We inserted a preinduction arterial catheter and placed a five-lead electrocardiogram, peripheral nerve stimulator, and monitors according to the standard Canadian Anesthesiologists’ Society guidelines.7 External defibrillation/pacing pads were also placed. General anesthesia was induced with fentanyl (200 µg iv), lidocaine (100 mg iv), propofol (slowly titrated to 300 mg iv), and rocuronium (50 mg iv). The dose of propofol was surprisingly large; however, this was required to achieve loss of voice response and eyelash reflex. No significant hypotension occurred despite the required propofol dose. Sevoflurane and an intravenous remifentanil infusion were used for maintenance. A mean arterial pressure of ≥ 65 mm Hg was maintained with a low-dose intravenous norepinephrine infusion.8 Inhaled milrinone (5 mg) was available via nebulization via the tracheal tube in case of an increase in PVR. This was diagnosed indirectly by an increase in venous return through the conduit and into the systemic circulation. The setup of inhaled milrinone is described in a separate section. We used positive pressure ventilation with a maximum airway pressure of 23 cm H2O, and we maintained pneumoperitoneum at 10 mm Hg. An initial arterial blood gas prior to abdominal insufflation showed respiratory acidosis (pH, 7.27; pCO2, 56 mm Hg; HCO3, 26 mEq·L−1). Although some permissive hypercapnia was acceptable, minute ventilation was adjusted such that pCO2 was kept in the mid-40s. One-thousand millilitres of intravenous crystalloid was given and minimal blood loss was observed.

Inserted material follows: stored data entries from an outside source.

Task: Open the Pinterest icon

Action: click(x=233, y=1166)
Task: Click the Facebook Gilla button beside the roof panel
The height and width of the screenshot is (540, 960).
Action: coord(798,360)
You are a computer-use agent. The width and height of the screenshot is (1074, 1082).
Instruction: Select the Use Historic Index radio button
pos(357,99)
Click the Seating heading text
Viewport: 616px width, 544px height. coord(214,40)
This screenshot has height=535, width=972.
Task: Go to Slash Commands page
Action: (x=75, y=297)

Intraoperative TEE showed a univentricular heart with mild global dysfunction (ejection fraction, 41–51%). The extracardiac conduit was visualized connecting the inferior vena cava to the main pulmonary artery with fenestration to the common atrium. There was intermittent flow of desaturated blood through the conduit into the common atrium and, from there, to the systemic circulation. Conduit flow was seen to increase approximately 10 min after abdominal insufflation. Conduit flow decreased after 5 mg of milrinone was nebulized into the respiratory circuit. Administering milrinone via the respiratory circuit decreases the PVR while limiting systemic hypotension, allowing more venous return through the lungs and reducing flow through the conduit. A wall-hugging jet was identified at the atrioventricular valve, indicating moderate to severe atrioventricular valve regurgitation. Spontaneous echo contrast was visualized in the hepatic veins, consistent with slow systemic venous return. Figures 1 and 2 show the anatomy of the patient’s Fontan circulation. A clip showing flow through the fenestration can be found in the Electronic Supplementary Material eVideo.

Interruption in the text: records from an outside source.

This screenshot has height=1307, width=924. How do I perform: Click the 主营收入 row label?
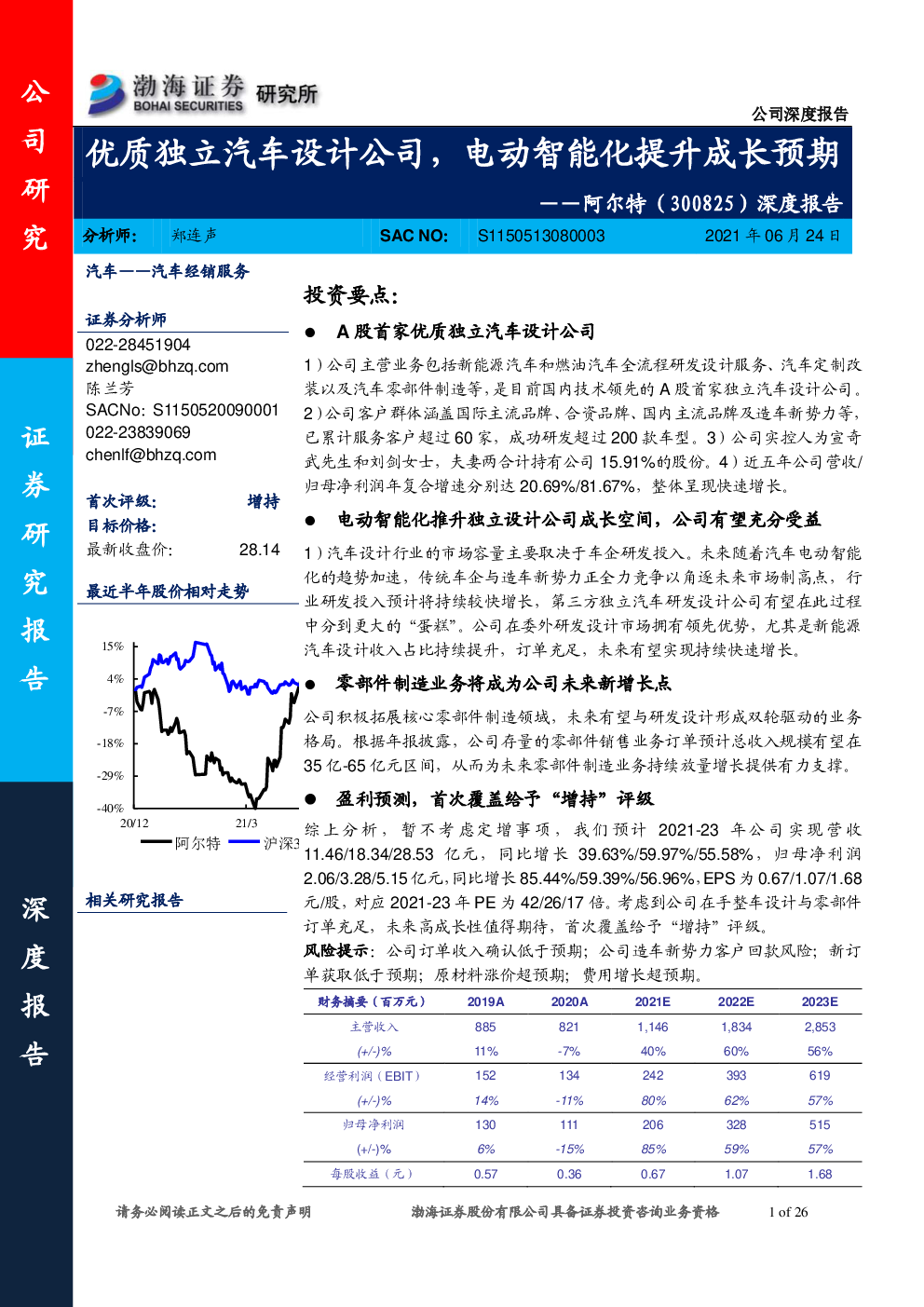coord(374,1027)
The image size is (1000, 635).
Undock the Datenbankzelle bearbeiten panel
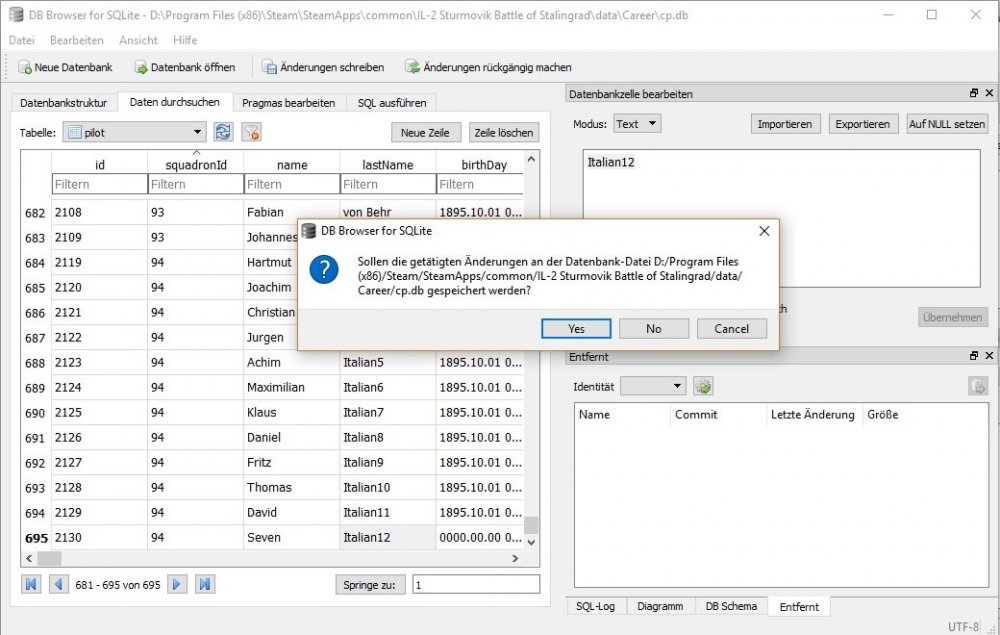[x=974, y=93]
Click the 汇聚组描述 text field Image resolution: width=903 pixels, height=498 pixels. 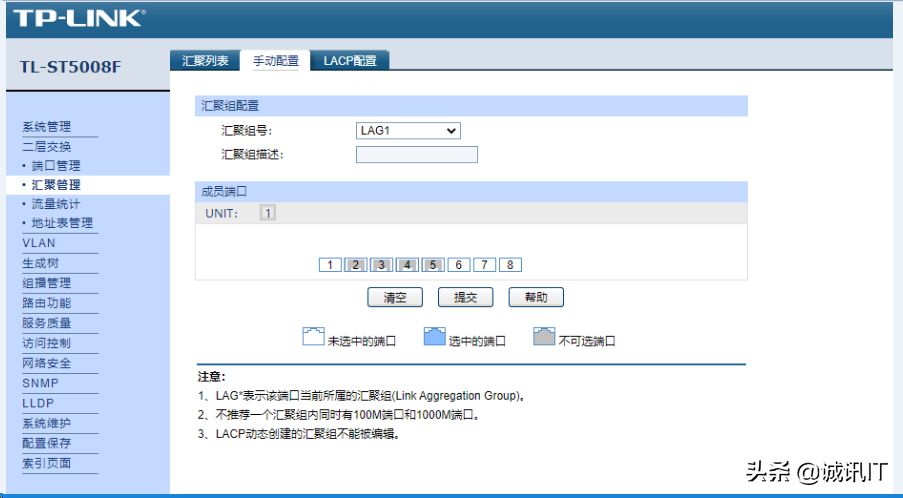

Fig. 1Transesophageal echocardiography (TEE) in the midesophageal four-chamber view. (A) Two-dimensional TEE shows a common atrium and a single ventricle with an atrioventricular valve. (B) Colour Doppler TEE shows a wall-hugging jet indicating moderate to severe atrioventricular valve regurgitation.

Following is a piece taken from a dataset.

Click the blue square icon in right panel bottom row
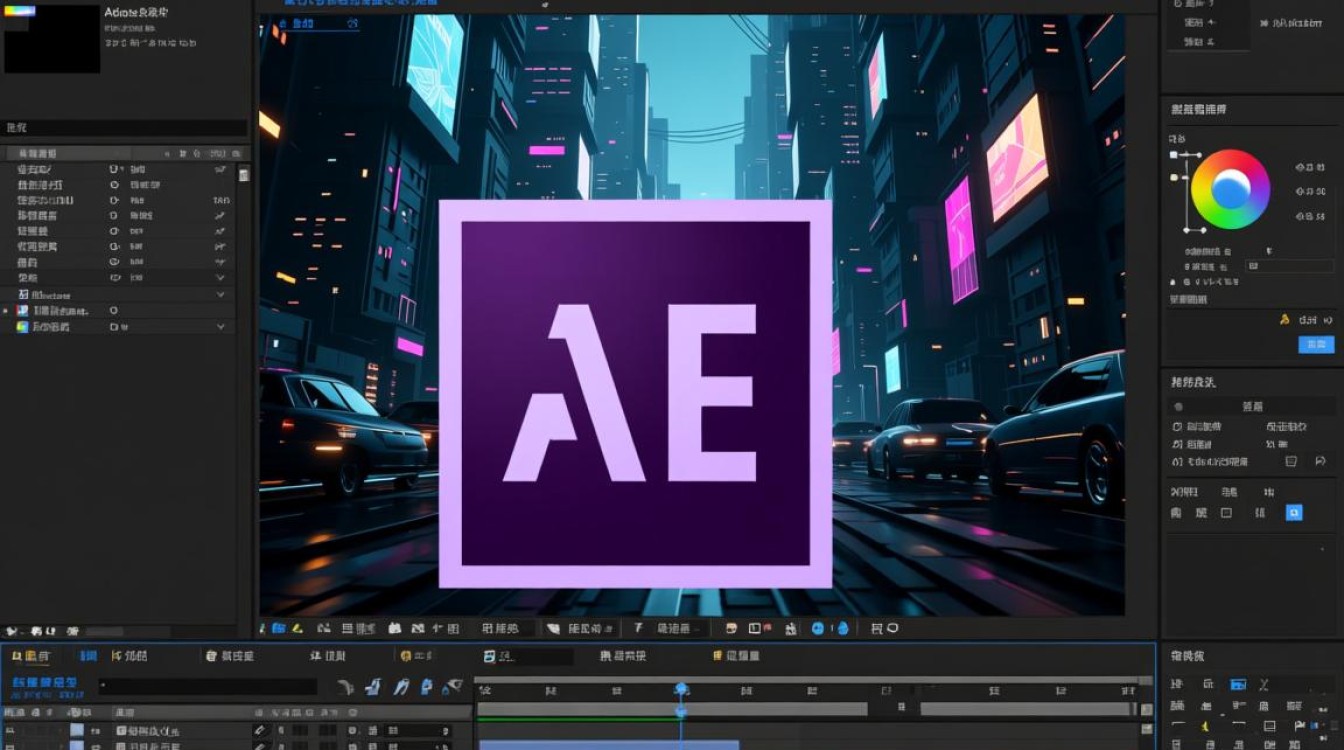1344x750 pixels. click(1294, 513)
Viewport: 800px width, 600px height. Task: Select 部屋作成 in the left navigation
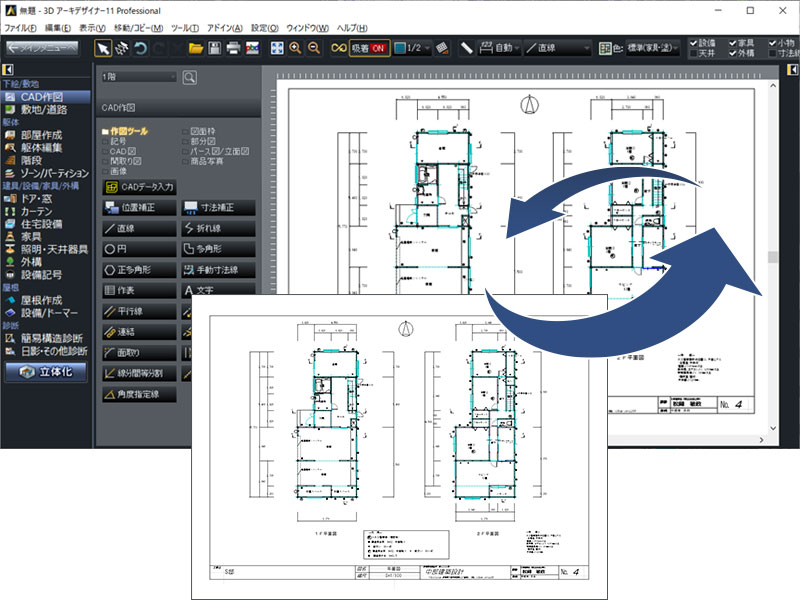tap(41, 134)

Fig. 2A shunt flow is seen across an (a) extracardiac conduit into a (b) common atrium through a (c) fenestration
The surgery proceeded uneventfully. Following neuromuscular reversal with sugammadex, the patient was easily extubated and was monitored in the postanesthesia care unit overnight. There were no postoperative complications, and the patient was discharged the following morning.